EXCERPTED TEXT.
##############################
# Hunters next door--doe terrified



## Texas.girl (Dec 20, 2011)

All of the land surrounding mine is owned by absentee land owners who come out here to hunt. The property to my south is very close to the goats and he likes to come out often and hunt or just target practice. My Boer doe, Lawn Mower, who is pregnant, is terrified of the gun shots. She will run and hide in the trees or try to hide wherever she can, even if I am right there with her. I hate it that she is so scared. The other goats seem to be okay with the gun shots, thankfully. If anyone has any idea what I can do to help Lawn Mower cope better with the noise I am open to suggestions.


----------



## Brian (Sep 29, 2011)

I trained my boys to cope with gun fire. Cant say they like it, but they cope. Start with a loud clap, then a cap gun then a .22 and on up.

Worked for me good luck.


----------



## Nanno (Aug 30, 2009)

Maybe if you try feeding a bit of grain during the shooting times? I'm sure she'll get used to the noise eventually, but food can be a great tool to get them over the hump. Of course, right now she may be too scared even to eat. But if you offer food she might start being interested over the next few days. Good luck!


----------



## Texas.girl (Dec 20, 2011)

Thanks for the advice. Thankfully the place is really quiet right now as everyone went home. But it being a 3 day weekend, the neighbor was out here shooting a lot. Maybe next time he returns and I hear gun shots I will take a pocket full of treats and see if she will take any from me. I just hate it that she gets so scared, especially right now as she is so big and should be kidding sometime within the next few weeks.


----------



## stinky (Jun 6, 2009)

You can't wait until the guy shows up and starts blasting away to work on your goat. You need to start working on your goat before he gets there. 

Find a book, at the library, that talks about breaking a gun-shy dog and try the same. Basically, while they are eating, you start w/a cap-gun...good food w/a slight noise and then start getting loader as time goes on.


----------



## Bob Jones (Aug 21, 2009)

Most of the suggestions use desensitizing techniques. Another approach is to train her to react in a certain way to being startled.

If the goat is small enough to hold on your lap hold her while the gun is shot and comfort her. If she is too big, then keep her on a lead and when the gun is shot, pull her in and comfort her. The idea is to teach her to come to you when she is started or scared.

This is how I trained my goats with dogs. I want them to come to me rather than run all over the countryside. I managed three at a time which was humorous sometimes but they learned to face the dog together as we all fended it off. Now a couple of them will even approach a dog to fight back.

So you can't let her escape and run away. You have to be able to control her when she is startled. 

After she has learned this behavior then you can desensitize her. It is a good thing when they seek you out for protection... unless, of course, they are closely followed by a bear or wolves ... ;-)

Oh, and hiking in the dark helps this kind of bond as well. They are naturally skittish at night and will clump up around you to feel safe.


----------



## Texas.girl (Dec 20, 2011)

The problem I have with working with Lawn Mower right now to desensitize her is that she is very pregnant. She has already started bagging up. Not sure when the due date is but I am guessing late Feb./early March. I don't want to do anything that might harm her kids, so I want to wait tell the kids are at least a few weeks old. I would hate for her to get so scared she miscarries.

Lawn Mower is not a pack goat but she is close to me. She just walked past the house one day (Nov. 2011), possibly having been born the previous spring. For many months she was my only goat. I think the previous owner just dumped her out here. Anyway, she will come up to me and loves to be scratched, though right now she is not that fond of being touched. Hopefully that neighbor who is closest won't be out here tell Spring Break now that deer season is over with, though he appeared to be building a blind or something this past weekend. It is a pretty far drive for him to get here and he has a family to think about. So maybe he will stay home for the next month and Lawn Mower can live in peace tell she kids.

[attachment=0:s56m0ydv]035.JPG[/attachment:s56m0ydv]


----------



## Nanno (Aug 30, 2009)

She's cute! What a sweetie. I think you can rest easy that a bit of fright won't scare her into miscarrying. Miscarrying would probably only be caused by something as dramatic as being run by dogs, for example. I think as long as she's contained where she can't run in panic, just being frightened shouldn't cause her to miscarry all by itself.


----------
##############################
DATA LISTING.
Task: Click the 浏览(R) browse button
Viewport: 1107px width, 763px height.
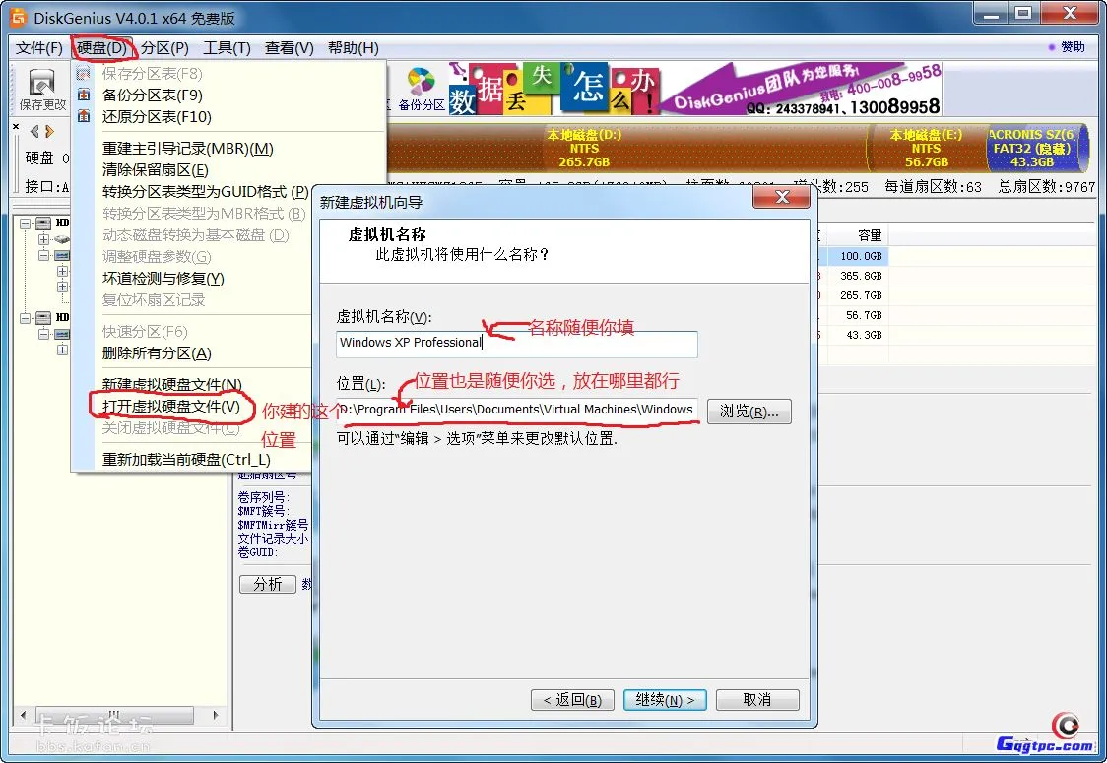Action: [749, 412]
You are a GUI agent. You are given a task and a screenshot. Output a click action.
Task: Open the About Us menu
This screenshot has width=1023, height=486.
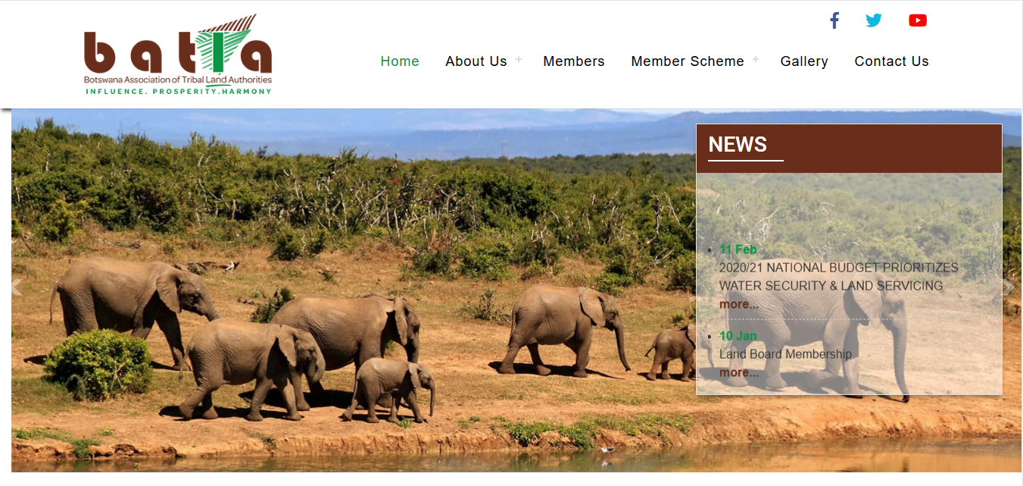point(476,61)
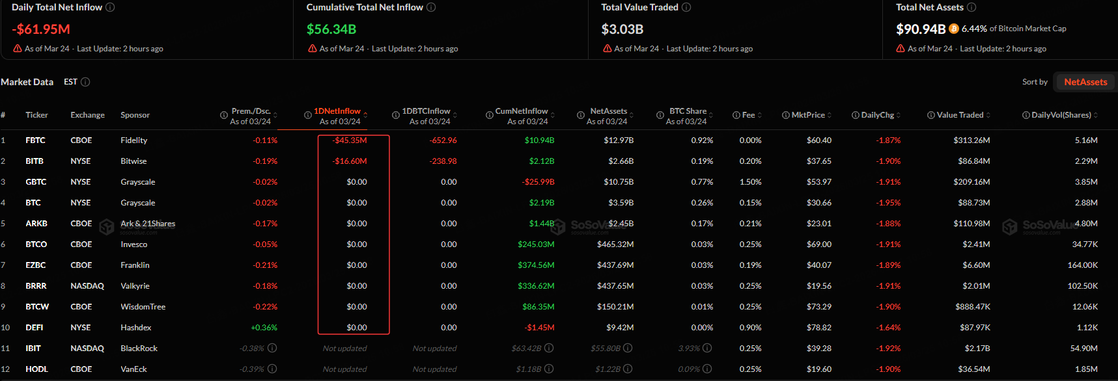Click info icon next to Total Net Assets
1118x381 pixels.
point(971,7)
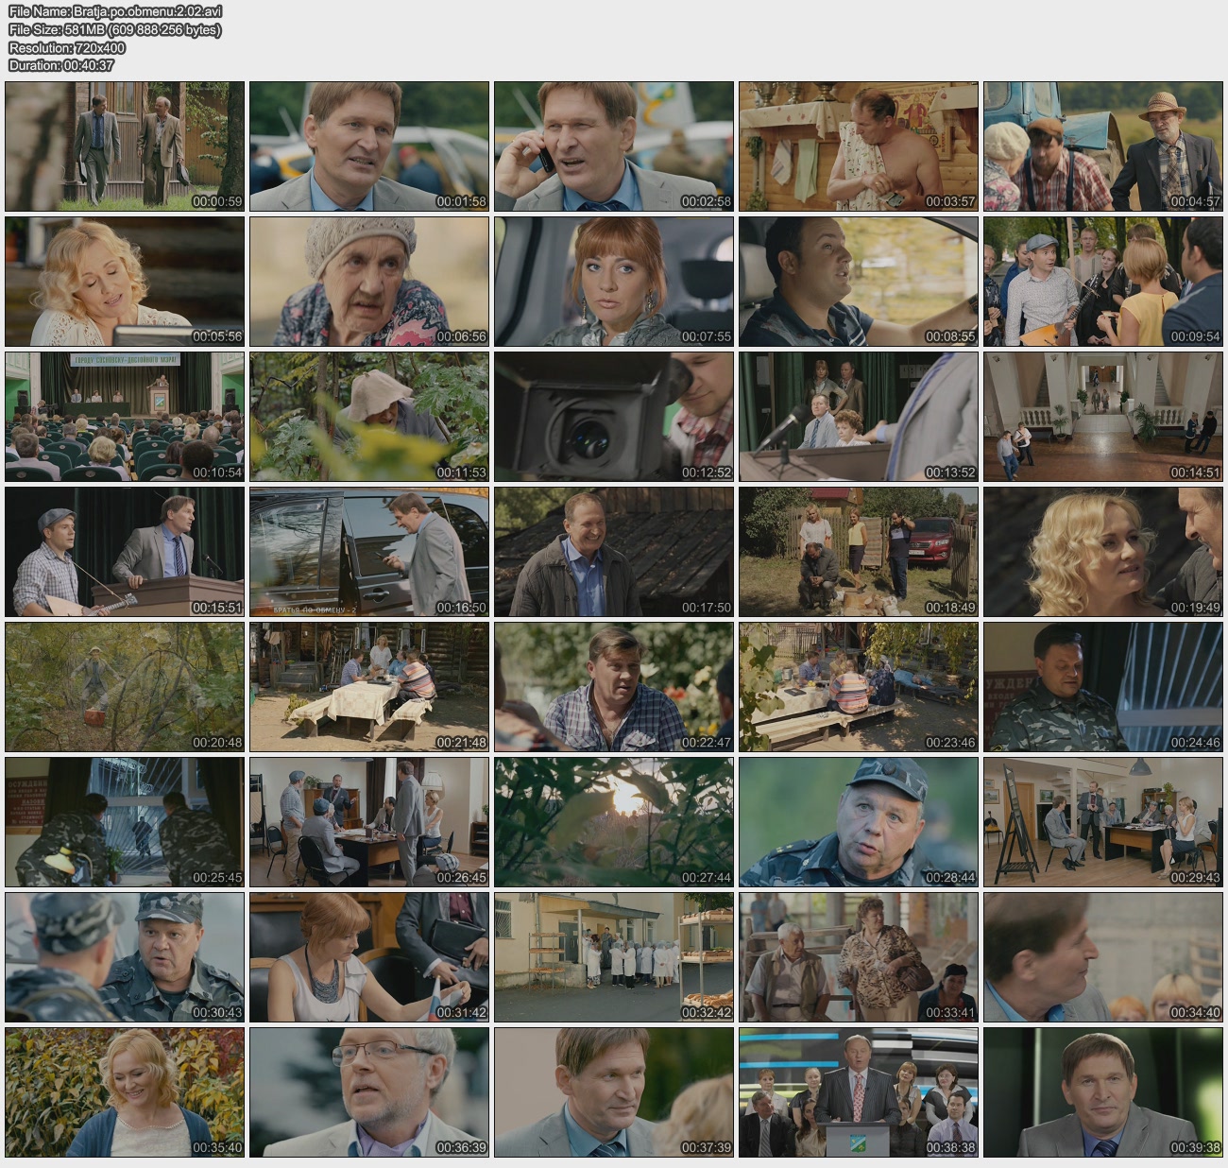The height and width of the screenshot is (1168, 1228).
Task: Click the thumbnail timestamped 00:00:59
Action: click(x=125, y=146)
##############################
EXERCISE TASK 1.
Name each distinct username that posts in the thread about the goat frightened by gunfire, listing each one once.
EXERCISE TASK 2.
Retype the passage of the gunfire thread that opens with the words containing "So you can't" and closes with "to feel safe.".

TASK SOLUTION 1.
Texas.girl, Brian, Nanno, stinky, Bob Jones

TASK SOLUTION 2.
So you can't let her escape and run away. You have to be able to control her when she is startled. 

After she has learned this behavior then you can desensitize her. It is a good thing when they seek you out for protection... unless, of course, they are closely followed by a bear or wolves ... ;-)

Oh, and hiking in the dark helps this kind of bond as well. They are naturally skittish at night and will clump up around you to feel safe.